Ele pensou em desistir, mas decidiu que aguentaria os dois anos até receber uma pensão. Então veio a guerra. “’Uma coisa é suprimir os direitos humanos’”, sua esposa o citou como tendo dito, “’outra é matar pessoas’”.
No outono, antes da mobilização, ele havia visitado o cemitério onde está enterrada a mãe. Ele encontrou 30 novos túmulos de policiais de choque que lutaram na guerra. A fita em uma pequena guirlanda dizia apenas “Papai”.
Dois colegas já haviam morrido na Ucrânia, e ele se perguntou se seu filho, 11, e sua filha, 8, poderiam um dia fazer uma coroa semelhante. Quando a mobilização foi anunciada, ele rapidamente decidiu deixar o país.
Como seu certificado de segurança lhe dava acesso a segredos de Estado, era proibido sair. Ele decidiu atravessar a pé enquanto sua família entrava legalmente no Cazaquistão.

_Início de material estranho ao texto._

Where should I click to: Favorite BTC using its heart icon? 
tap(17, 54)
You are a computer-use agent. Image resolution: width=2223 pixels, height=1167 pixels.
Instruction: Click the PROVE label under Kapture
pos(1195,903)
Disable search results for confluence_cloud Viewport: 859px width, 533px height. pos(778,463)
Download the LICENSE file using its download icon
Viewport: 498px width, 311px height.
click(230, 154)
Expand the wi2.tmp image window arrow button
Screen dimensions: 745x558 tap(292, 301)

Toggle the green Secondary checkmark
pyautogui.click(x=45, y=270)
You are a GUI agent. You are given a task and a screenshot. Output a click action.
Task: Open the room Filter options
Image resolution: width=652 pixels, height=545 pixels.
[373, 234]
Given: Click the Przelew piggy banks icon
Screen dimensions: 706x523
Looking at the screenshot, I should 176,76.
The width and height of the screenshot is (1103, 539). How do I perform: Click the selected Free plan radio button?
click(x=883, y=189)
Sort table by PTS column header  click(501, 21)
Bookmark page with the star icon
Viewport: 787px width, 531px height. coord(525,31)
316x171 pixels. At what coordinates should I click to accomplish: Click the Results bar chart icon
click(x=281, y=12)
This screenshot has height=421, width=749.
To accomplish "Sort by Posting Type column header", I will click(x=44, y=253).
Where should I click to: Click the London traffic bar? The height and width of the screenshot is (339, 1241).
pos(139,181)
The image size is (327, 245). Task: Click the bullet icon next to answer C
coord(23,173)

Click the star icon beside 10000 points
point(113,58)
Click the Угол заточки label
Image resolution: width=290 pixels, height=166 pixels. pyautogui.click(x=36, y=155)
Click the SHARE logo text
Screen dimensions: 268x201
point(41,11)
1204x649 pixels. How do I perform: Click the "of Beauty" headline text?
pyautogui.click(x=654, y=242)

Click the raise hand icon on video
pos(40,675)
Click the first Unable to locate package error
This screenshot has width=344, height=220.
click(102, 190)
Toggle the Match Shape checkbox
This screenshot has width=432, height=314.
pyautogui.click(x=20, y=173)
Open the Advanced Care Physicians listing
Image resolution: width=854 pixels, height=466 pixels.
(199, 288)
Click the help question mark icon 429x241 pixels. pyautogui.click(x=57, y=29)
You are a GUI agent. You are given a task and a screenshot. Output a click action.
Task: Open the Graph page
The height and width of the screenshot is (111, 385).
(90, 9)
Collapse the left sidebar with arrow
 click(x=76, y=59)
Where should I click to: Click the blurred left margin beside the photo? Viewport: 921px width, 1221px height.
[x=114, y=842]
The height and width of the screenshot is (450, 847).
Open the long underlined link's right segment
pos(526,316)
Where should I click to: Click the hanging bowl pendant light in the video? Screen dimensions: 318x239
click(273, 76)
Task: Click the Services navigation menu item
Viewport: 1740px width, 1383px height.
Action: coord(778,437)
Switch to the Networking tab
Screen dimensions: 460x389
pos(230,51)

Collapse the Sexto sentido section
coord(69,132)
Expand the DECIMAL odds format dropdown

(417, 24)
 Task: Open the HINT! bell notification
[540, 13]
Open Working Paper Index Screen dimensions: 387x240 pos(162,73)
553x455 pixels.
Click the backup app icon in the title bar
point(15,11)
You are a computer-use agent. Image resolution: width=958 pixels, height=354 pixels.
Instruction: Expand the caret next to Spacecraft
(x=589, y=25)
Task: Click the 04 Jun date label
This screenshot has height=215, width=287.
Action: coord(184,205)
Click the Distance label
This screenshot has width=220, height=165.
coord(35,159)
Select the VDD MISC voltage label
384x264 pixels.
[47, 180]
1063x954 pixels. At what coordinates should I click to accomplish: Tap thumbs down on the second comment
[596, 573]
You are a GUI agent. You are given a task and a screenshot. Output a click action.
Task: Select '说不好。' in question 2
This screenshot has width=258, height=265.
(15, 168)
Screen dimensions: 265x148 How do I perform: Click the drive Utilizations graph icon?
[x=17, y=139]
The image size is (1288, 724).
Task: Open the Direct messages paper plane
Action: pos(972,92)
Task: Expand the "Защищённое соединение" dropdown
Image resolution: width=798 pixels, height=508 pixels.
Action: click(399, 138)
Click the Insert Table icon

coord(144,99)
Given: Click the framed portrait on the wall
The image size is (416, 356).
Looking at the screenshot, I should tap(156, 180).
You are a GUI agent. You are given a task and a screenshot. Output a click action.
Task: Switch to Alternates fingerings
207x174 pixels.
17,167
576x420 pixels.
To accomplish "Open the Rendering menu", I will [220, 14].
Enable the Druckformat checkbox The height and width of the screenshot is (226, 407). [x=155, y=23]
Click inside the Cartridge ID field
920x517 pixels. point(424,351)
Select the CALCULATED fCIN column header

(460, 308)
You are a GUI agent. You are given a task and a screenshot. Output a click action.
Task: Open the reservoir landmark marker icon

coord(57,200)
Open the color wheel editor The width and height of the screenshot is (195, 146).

Mas o plano deu errado. Sem sinal de celular, ele não conseguiu encontrar o carro. Ele foi preso depois de tropeçar em um oficial de fronteira do Cazaquistão. Pediu asilo político, mas em dezembro foi deportado.
Em março, ele foi condenado a seis anos e meio em uma colônia penal e destituído de seu posto.
Logo depois que ele foi deportado, sua esposa, temendo que ela e os filhos também fossem mandados de volta, pediu e recebeu asilo político na França.
Até agora, seu marido não foi maltratado, disse ela. O casal, embora ressentido com as autoridades cazaques, considera a sentença uma alternativa muito melhor do que morrer na Ucrânia.
“Mikhail me escreveu dizendo que se sente moralmente mais livre do que antes”, disse ela, acrescentando que ele lhe disse: “’Acho que você tem que pagar um certo preço pela liberdade de pensar e dizer o que quiser’”.
Milana Mazaeva relatórios contribuídos.